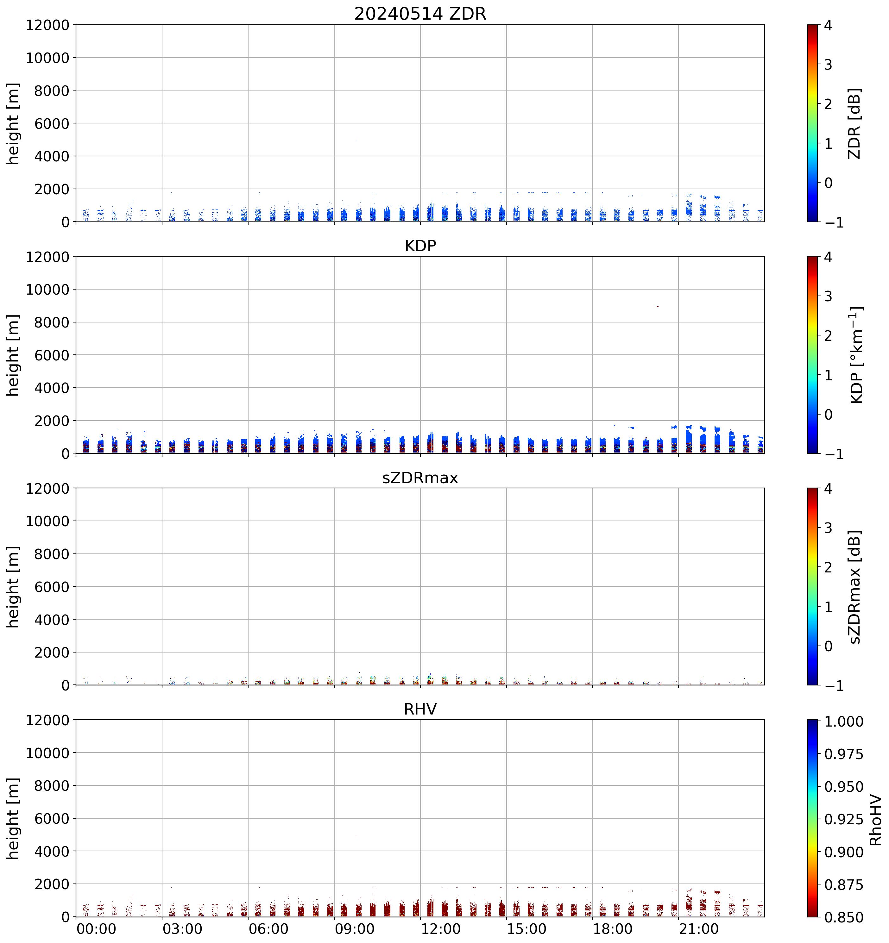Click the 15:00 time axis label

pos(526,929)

---

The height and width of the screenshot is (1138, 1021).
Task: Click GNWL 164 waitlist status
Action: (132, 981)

---

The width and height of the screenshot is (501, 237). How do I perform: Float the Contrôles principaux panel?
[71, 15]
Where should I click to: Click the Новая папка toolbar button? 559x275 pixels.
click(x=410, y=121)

_Written task_:
Reproduce the listing lines word for word, starting with the line that contains "Where should I" and going on through the line that contains "click(x=410, y=121)".

_In response_:
Where should I click to: Click the Новая папка toolbar button? 559x275 pixels.
click(x=410, y=121)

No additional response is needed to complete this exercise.